March 4, 2011 -- Using stem cells, researchers have re-created key neurons affected by Alzheimer’s disease in the lab, a discovery that could lead to improved treatments for the disease.
Researchers say it’s the first time embryonic stem cells have been transformed into a critical type of cell that dies off in the early stages of Alzheimer’s disease and is implicated in memory loss.
The cells, known as basal forebrain cholinergic neurons, help the area of the brain known as the hippocampus retrieve memories in the brain, an ability that is lost in early Alzheimer’s disease.
Researchers say there are a limited number of these cells in the brain and their loss in Alzheimer’s disease has a rapid and devastating effect on memory.
“Now that we have learned how to make these cells, we can study them in a tissue culture dish and figure out what we can do to prevent them from dying,” says researcher Jack Kessler, MD, chair of neurology at Northwestern University Feinberg School of Medicine, in a news release.
Researchers say the ability to grow these cells in the lab will allow them to quickly test different drugs to see which ones keep the cells alive. In addition, the stem-cell-derived neurons may eventually be transplanted directly into the brains of people with Alzheimer’s disease to potentially reverse memory loss.
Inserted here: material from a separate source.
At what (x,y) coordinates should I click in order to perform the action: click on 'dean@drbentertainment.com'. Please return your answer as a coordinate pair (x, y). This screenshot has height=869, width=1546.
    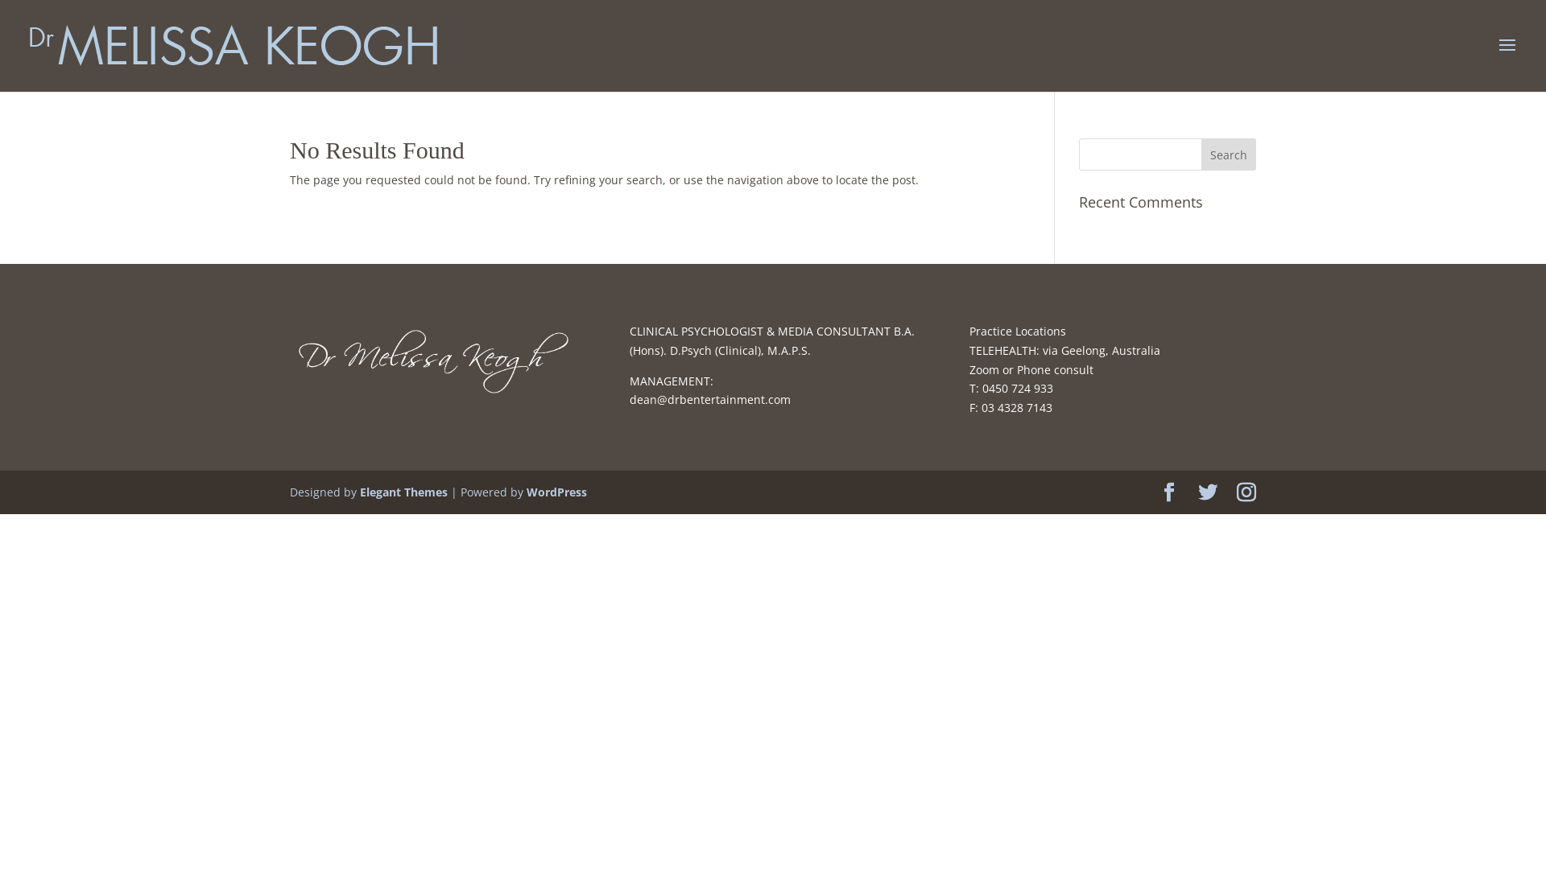
    Looking at the image, I should click on (629, 398).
In the study, published in the journal Stem Cells, researchers describe a new method of duplicating the neurons using human embryonic stem cells.
Stem cells have the ability to develop into any type of cell in the body, and researchers had to grow and test millions of cells to determine how to activate the exact sequence of genes to transform the cells into the desired cell.
They then transplanted the new cells into the brains of mice to see if they functioned normally. The results showed the neurons produced connecting fibers or axons to the hippocampus and produced acetylcholine, a chemical required by the hippocampus in order to retrieve memories.